Pre-order? I was interested before price was announced... Now it's a certainty!


----------



## Click Sky Fade (Nov 5, 2013)

*Re: Strezov Sampling announces "TROPAR"!*

Hi George,

Could you let us know what articulations will be present in this product?

Thanks


----------



## StrezovSampling (Nov 5, 2013)

Only sustains.


----------



## JE Martinsen (Nov 5, 2013)

I will definitely get this! :D


----------



## StrezovSampling (Nov 11, 2013)

So, we started our beta today. Please stay tuned for more updates and demos!


----------



## StrezovSampling (Nov 14, 2013)

Here is the first demo that we are going to share with you: "The Sunlit Altar" by Walid Feghali. 

[flash width=450 height=100 loop=false]http://player.soundcloud.com/player.swf?url=https%3A//api.soundcloud.com/tracks/120077093[/flash]

We are pleased to say that all the testing goes well, we are making some minor adjustments so that we release the library this Monday - on 18/11/2013! 

More demos coming soon.


----------



## tmm (Nov 14, 2013)

Wow, I knew I'd like it, but that's exactly what I was hoping for. Nice work!
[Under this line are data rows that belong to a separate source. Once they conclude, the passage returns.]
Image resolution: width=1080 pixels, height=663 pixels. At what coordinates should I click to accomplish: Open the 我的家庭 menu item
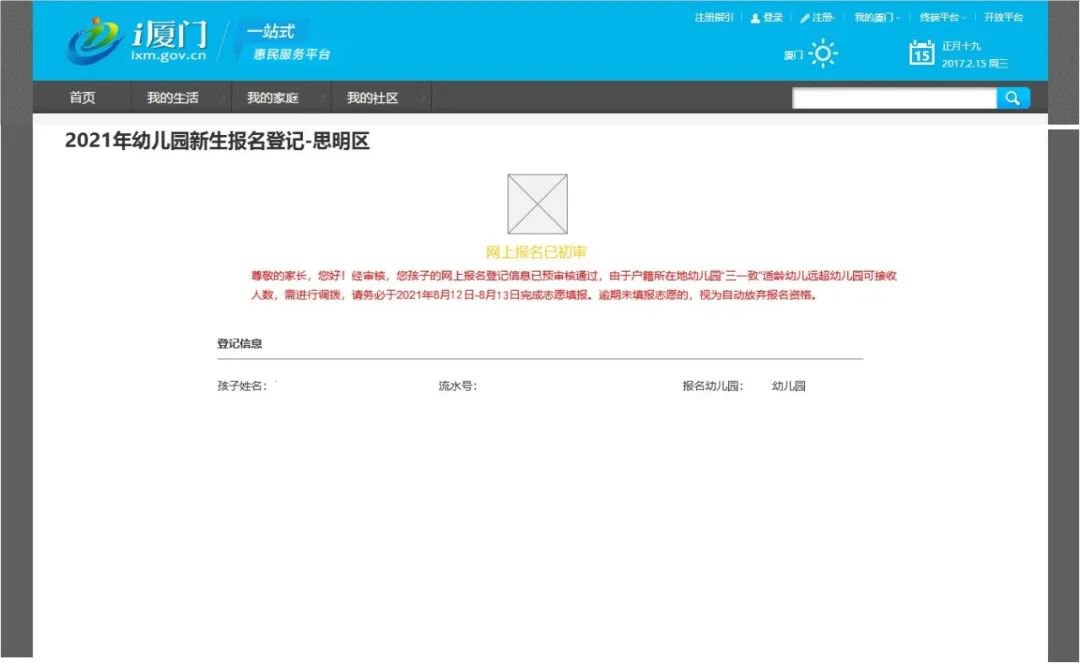(x=272, y=98)
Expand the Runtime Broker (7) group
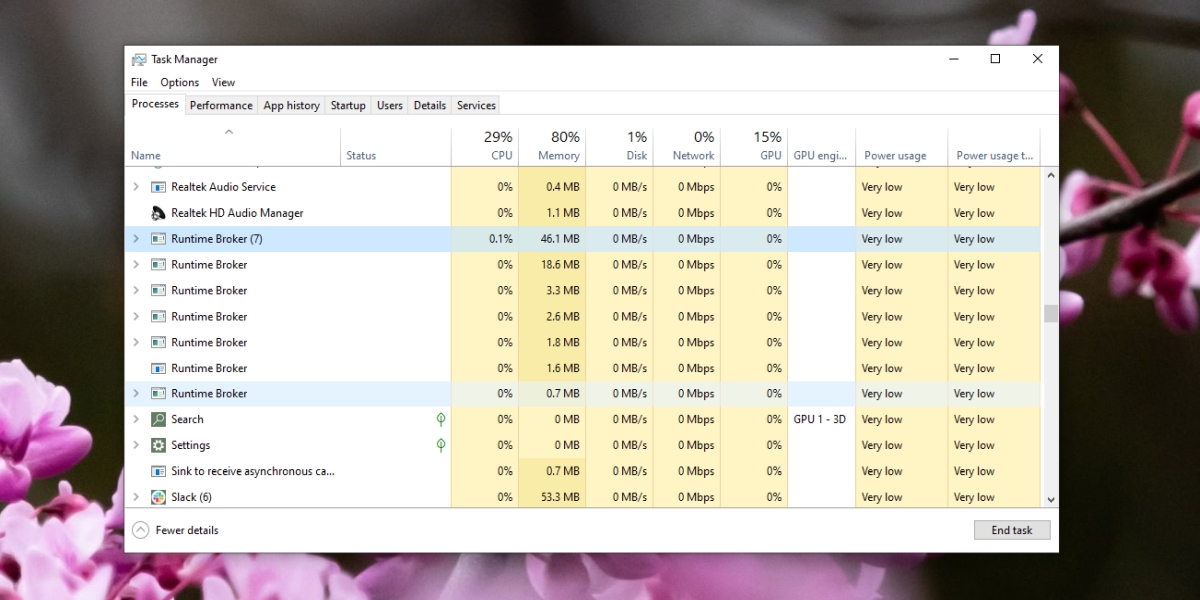 tap(137, 238)
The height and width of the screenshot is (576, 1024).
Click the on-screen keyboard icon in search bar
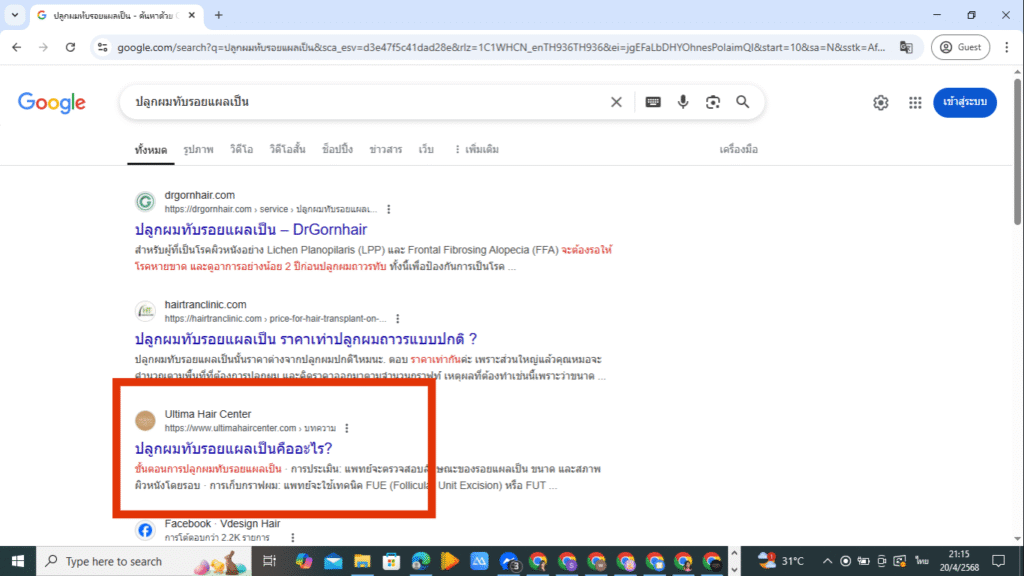(650, 102)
Can't wait for Monday.


----------



## StrezovSampling (Nov 14, 2013)

That's a lovely thing to read in an early November morning  

Here is another demo which shows more "underscore"-ish choir! 

*"Dust Mote In A Sunbeam" by Simon Porter*
[flash width=450 height=100 loop=false]http://player.soundcloud.com/player.swf?url=https%3A//api.soundcloud.com/tracks/120230438[/flash]


----------



## StrezovSampling (Nov 15, 2013)

And another epic fantasy demo by Koke Núñez Gómez!
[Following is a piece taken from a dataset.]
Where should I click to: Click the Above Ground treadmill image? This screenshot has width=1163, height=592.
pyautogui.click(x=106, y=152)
*"The Awakening of the Dragon" by Koke Núñez Gómez*
[flash width=450 height=100 loop=false]http://player.soundcloud.com/player.swf?url=https%3A//api.soundcloud.com/tracks/120377646[/flash]


----------



## StrezovSampling (Nov 18, 2013)

"Stargaze" by Henri Vartio - a new demo, demonstrating the sound of "Tropar". 
The library will be out on 18/11/2013 (USA time) for the no-brainer introductory price of $59 till the end of November. The price after that period will be $69. 

[flash width=450 height=100 loop=false]http://player.soundcloud.com/player.swf?url=https%3A//api.soundcloud.com/tracks/120694522[/flash]

Listen to the beautiful 'naked' version here: 
[flash width=450 height=100 loop=false]http://player.soundcloud.com/player.swf?url=https%3A//api.soundcloud.com/tracks/120694709[/flash]

*Patch list: *
Tropar - Basses
Tropar - Tenors 

*Range: * (C4=middle C)
Basses: Ab1 - E3
Tenors: B2 - G4

Three dynamic layers, two vowels
p with vowel "Ooh" 
mf with vowel "Ooh" 
f with vowel "Ah"

Scripted legato, releases can be turned on/off.


----------



## tmm (Nov 18, 2013)

Anxiously awaiting with finger on the PayPal trigger


----------



## StrezovSampling (Nov 18, 2013)

Excited to tell you that Tropar is out for the introductory price of $59! 

https://www.strezov-sampling.com/produc ... ropar.html


----------



## tmm (Nov 18, 2013)

On it! EDIT: and downloading o-[][]-o


----------



## Ganvai (Nov 19, 2013)

Ah damit. I'm in a hotel with a crappy wifi. Going to get this when I'm back home again.


----------



## tmm (Nov 19, 2013)

Strezov - Did you receive my email question?


----------



## StrezovSampling (Nov 19, 2013)

Yes - this is one of the things that will be incorporated in the 1.1 update that we plan on releasing this weekend.


----------



## schroerob (Nov 20, 2013)

*Re: Strezov Sampling "TROPAR" - $59 INTRODUCTORY PRICE! OUT NOW*

I really love it and it really does what it is supposed to! Georgeous sound and using it in a new track I am writing.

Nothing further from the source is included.